» **Entries shown**
============================================================

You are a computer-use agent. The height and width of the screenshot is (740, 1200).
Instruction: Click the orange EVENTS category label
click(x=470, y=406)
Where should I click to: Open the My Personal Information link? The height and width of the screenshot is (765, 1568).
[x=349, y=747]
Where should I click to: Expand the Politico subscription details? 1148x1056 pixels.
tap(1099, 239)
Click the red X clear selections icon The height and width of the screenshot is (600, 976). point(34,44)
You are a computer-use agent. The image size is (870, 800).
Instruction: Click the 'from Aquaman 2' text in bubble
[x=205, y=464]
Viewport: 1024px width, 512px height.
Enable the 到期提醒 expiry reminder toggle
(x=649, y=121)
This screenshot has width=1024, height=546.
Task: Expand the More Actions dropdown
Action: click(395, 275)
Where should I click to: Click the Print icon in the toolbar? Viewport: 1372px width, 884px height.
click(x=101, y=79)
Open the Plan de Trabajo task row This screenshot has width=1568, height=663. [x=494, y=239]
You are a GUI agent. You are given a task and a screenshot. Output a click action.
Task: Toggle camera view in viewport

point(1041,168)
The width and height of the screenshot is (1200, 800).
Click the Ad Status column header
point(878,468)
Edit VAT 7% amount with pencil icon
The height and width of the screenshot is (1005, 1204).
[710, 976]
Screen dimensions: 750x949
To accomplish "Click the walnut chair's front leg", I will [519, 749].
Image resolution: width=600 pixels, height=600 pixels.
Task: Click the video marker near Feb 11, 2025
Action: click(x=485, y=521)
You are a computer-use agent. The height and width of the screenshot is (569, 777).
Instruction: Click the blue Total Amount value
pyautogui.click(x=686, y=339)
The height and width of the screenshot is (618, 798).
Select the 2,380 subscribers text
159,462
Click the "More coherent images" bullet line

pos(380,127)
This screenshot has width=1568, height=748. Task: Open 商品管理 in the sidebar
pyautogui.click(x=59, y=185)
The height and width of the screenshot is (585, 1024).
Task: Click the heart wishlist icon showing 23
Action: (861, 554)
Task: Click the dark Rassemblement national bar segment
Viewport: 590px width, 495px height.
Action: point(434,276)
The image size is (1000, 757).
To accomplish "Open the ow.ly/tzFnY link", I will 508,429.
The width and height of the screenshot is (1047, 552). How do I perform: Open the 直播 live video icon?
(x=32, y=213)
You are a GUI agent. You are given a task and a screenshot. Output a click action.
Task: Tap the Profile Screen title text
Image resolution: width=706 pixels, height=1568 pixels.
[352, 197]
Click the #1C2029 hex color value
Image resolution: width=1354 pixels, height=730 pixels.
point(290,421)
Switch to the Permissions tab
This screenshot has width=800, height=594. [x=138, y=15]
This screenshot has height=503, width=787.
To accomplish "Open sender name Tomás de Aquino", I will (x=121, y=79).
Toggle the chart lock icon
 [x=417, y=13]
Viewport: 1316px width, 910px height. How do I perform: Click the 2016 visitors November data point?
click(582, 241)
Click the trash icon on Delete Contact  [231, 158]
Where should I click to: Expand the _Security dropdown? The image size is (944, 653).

============================================================

» **What is being asked**
Across the whole listing, tally the lines that include the string "size". Reply with the number only.

» **Result of the exercise**
3